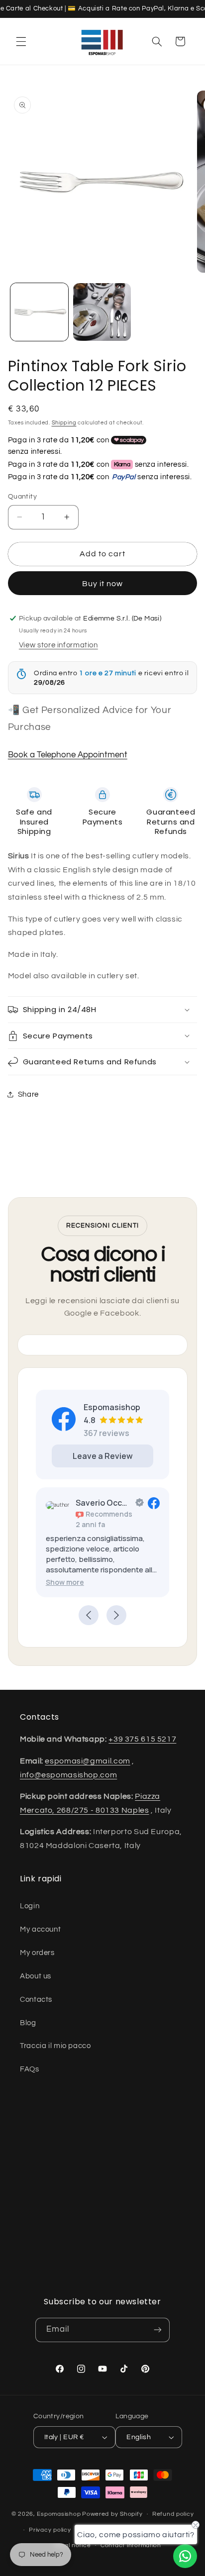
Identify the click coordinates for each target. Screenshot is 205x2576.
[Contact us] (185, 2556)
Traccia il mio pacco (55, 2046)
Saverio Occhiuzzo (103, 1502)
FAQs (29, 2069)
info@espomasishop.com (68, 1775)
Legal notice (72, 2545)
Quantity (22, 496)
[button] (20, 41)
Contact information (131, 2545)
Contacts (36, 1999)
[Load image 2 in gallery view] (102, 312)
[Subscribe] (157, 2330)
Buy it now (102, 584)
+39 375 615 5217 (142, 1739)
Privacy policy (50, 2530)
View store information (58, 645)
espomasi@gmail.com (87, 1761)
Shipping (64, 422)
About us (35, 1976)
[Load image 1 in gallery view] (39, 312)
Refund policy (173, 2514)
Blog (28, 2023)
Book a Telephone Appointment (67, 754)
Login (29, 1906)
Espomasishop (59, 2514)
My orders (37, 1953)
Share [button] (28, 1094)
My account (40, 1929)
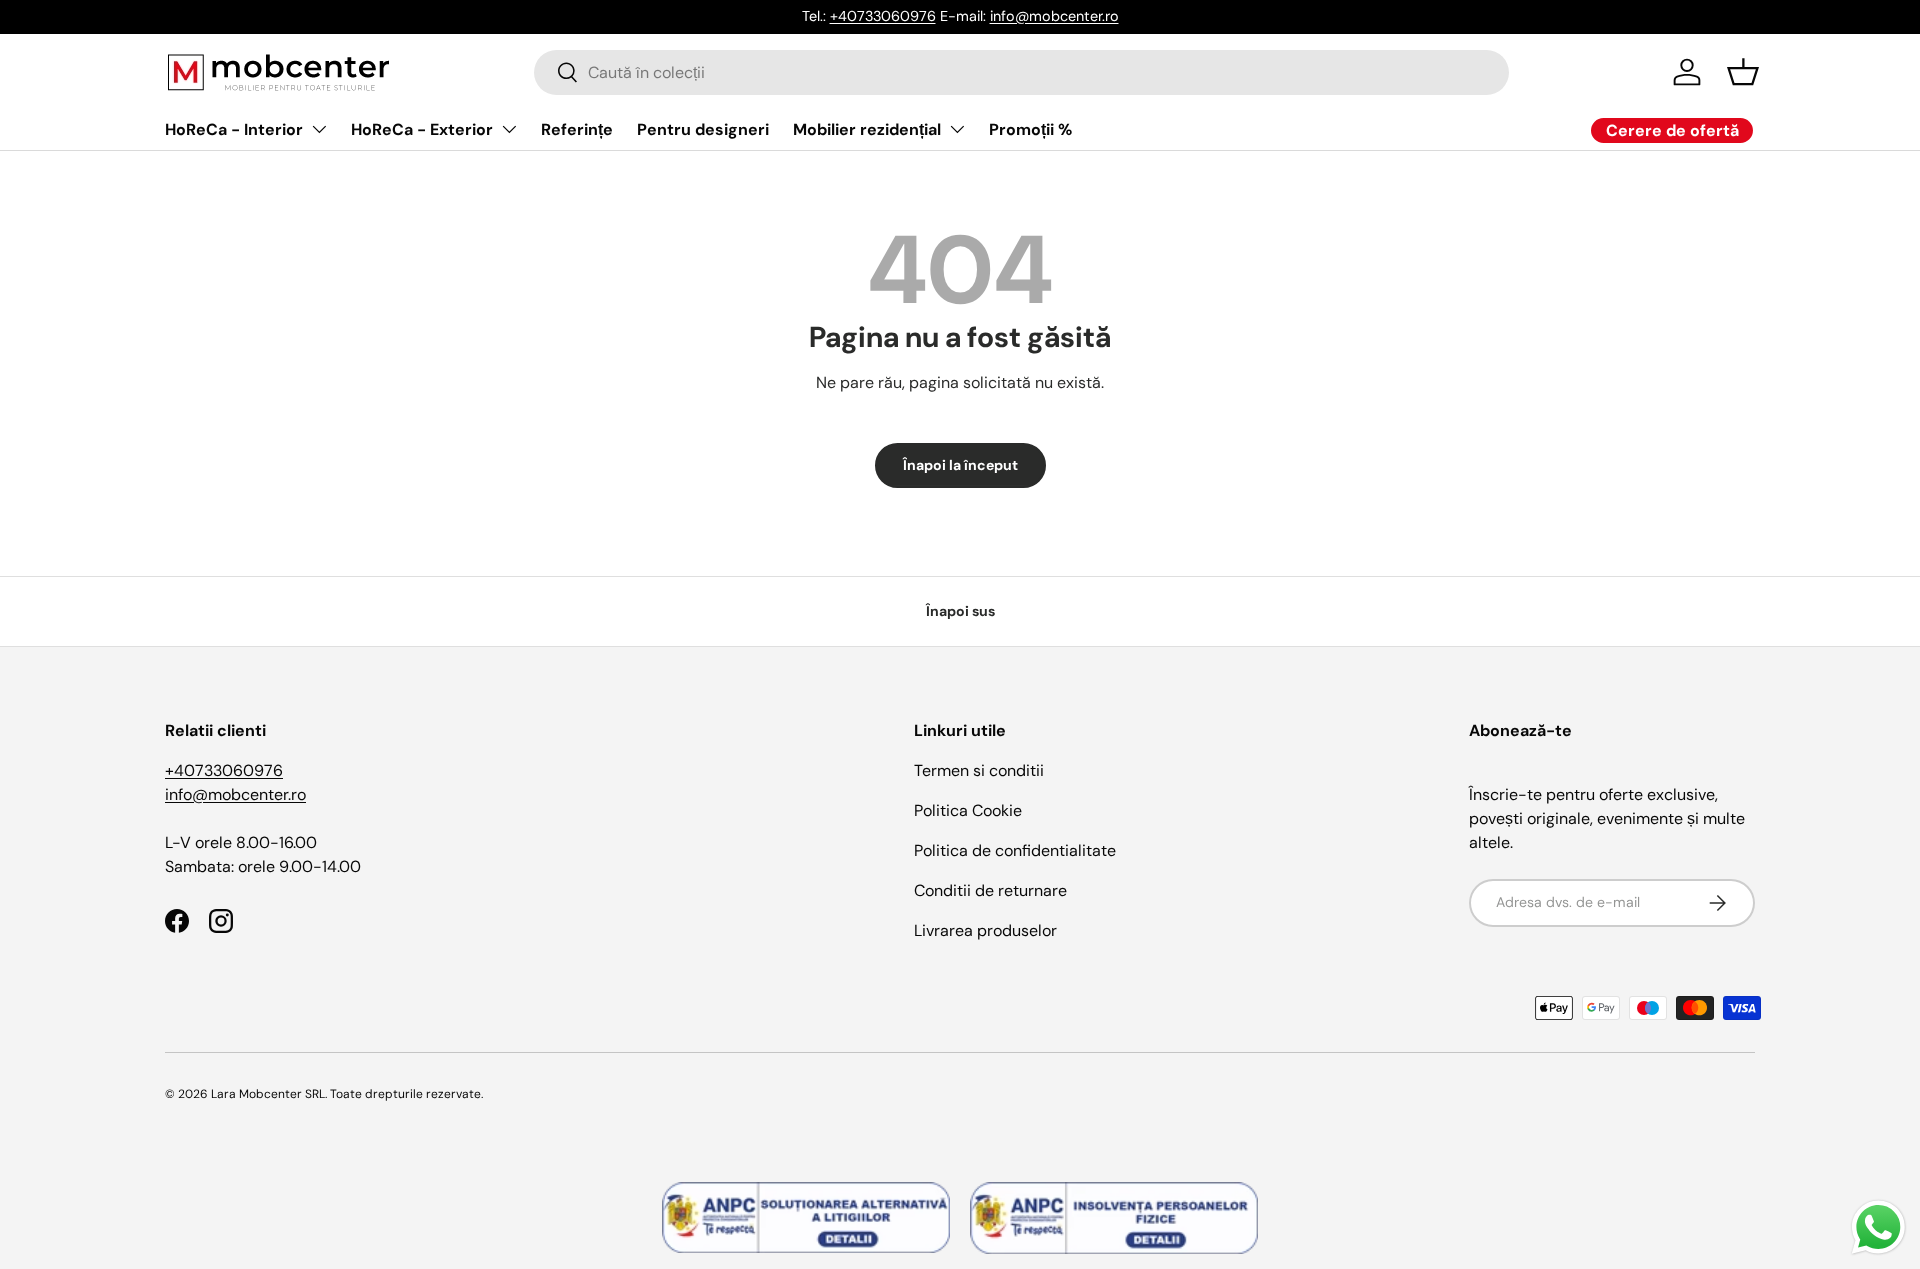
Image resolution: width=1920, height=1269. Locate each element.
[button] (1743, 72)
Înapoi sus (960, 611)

================

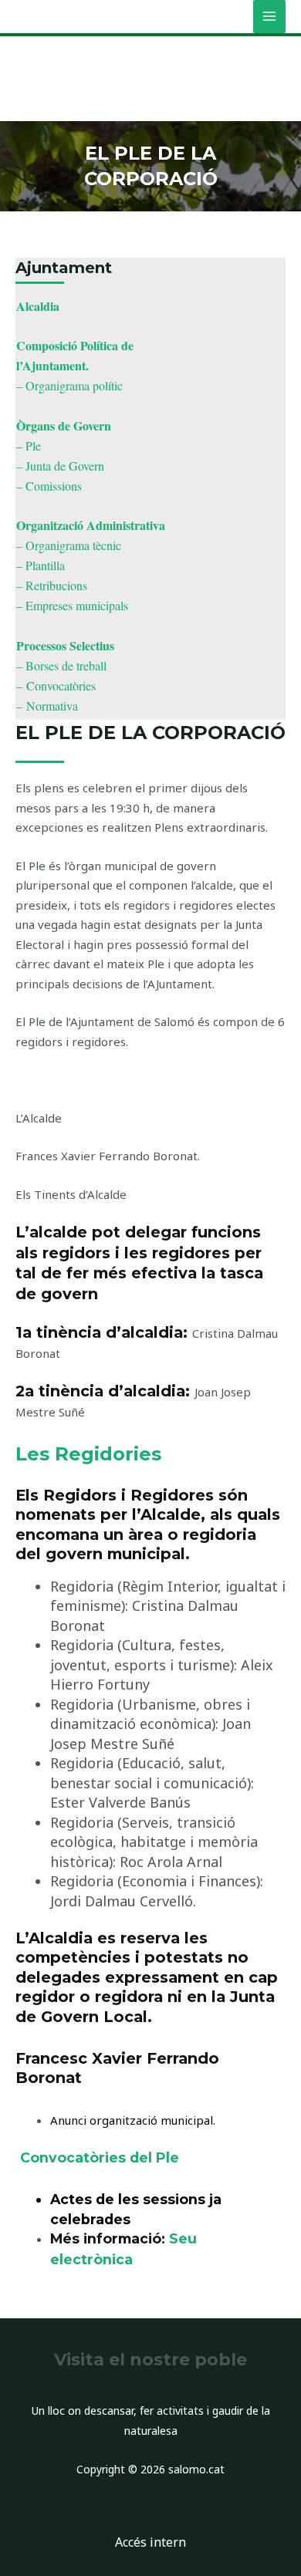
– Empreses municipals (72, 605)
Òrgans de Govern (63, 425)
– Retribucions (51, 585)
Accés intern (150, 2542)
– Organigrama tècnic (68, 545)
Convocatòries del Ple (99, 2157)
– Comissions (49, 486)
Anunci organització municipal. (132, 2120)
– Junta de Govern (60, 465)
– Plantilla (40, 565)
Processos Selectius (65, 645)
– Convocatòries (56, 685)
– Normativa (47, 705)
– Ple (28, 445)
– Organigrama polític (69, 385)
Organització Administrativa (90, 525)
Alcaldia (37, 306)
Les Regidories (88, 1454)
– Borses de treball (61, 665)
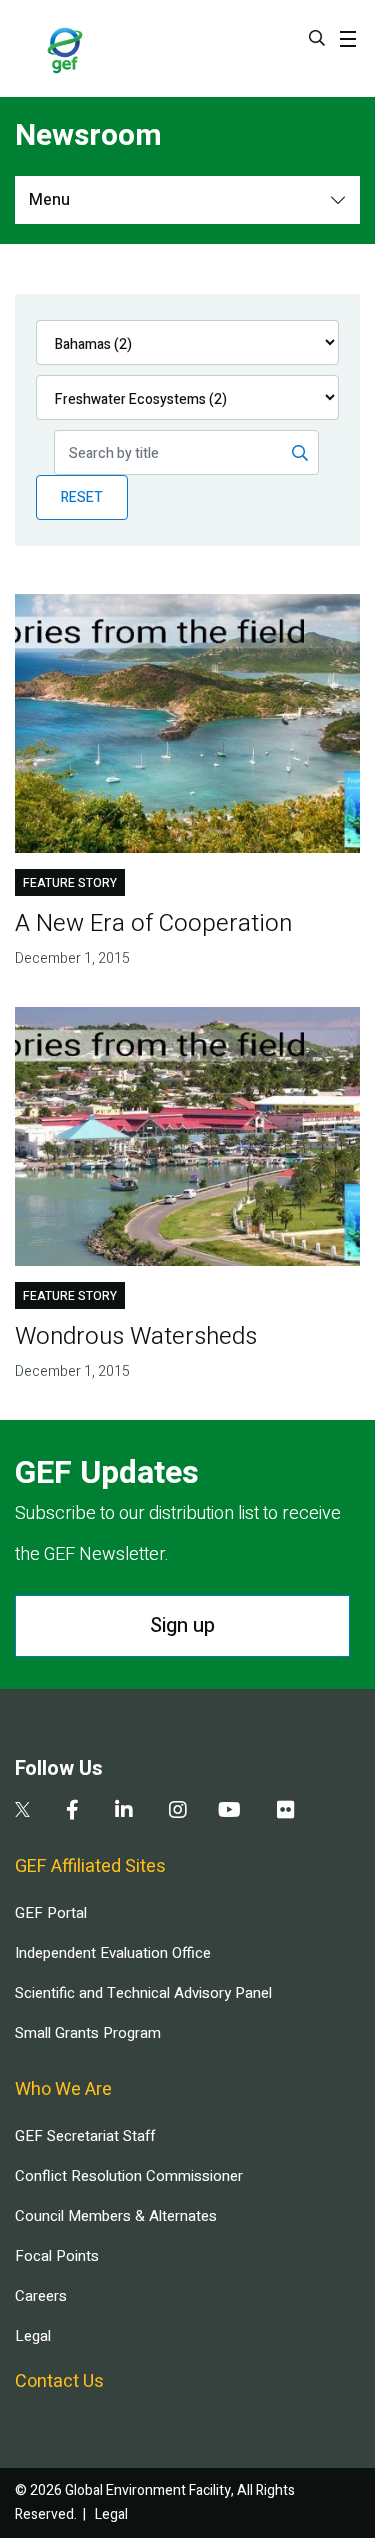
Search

================

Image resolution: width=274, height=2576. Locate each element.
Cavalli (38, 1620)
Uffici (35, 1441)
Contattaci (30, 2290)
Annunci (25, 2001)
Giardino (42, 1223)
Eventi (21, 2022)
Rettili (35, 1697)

================

Copy only what lies between the line with "Refund policy (173, 2514)" and the line with "Înapoi sus (960, 611)", those two lines included, exactly as given above; pictures stay out.

Refund policy (173, 2514)
Blog (28, 2023)
Book a Telephone Appointment (67, 754)
Login (29, 1906)
Espomasishop (59, 2514)
My orders (37, 1953)
Share [button] (28, 1094)
My account (40, 1929)
Image resolution: width=1920, height=1269. Locate each element.
[button] (1743, 72)
Înapoi sus (960, 611)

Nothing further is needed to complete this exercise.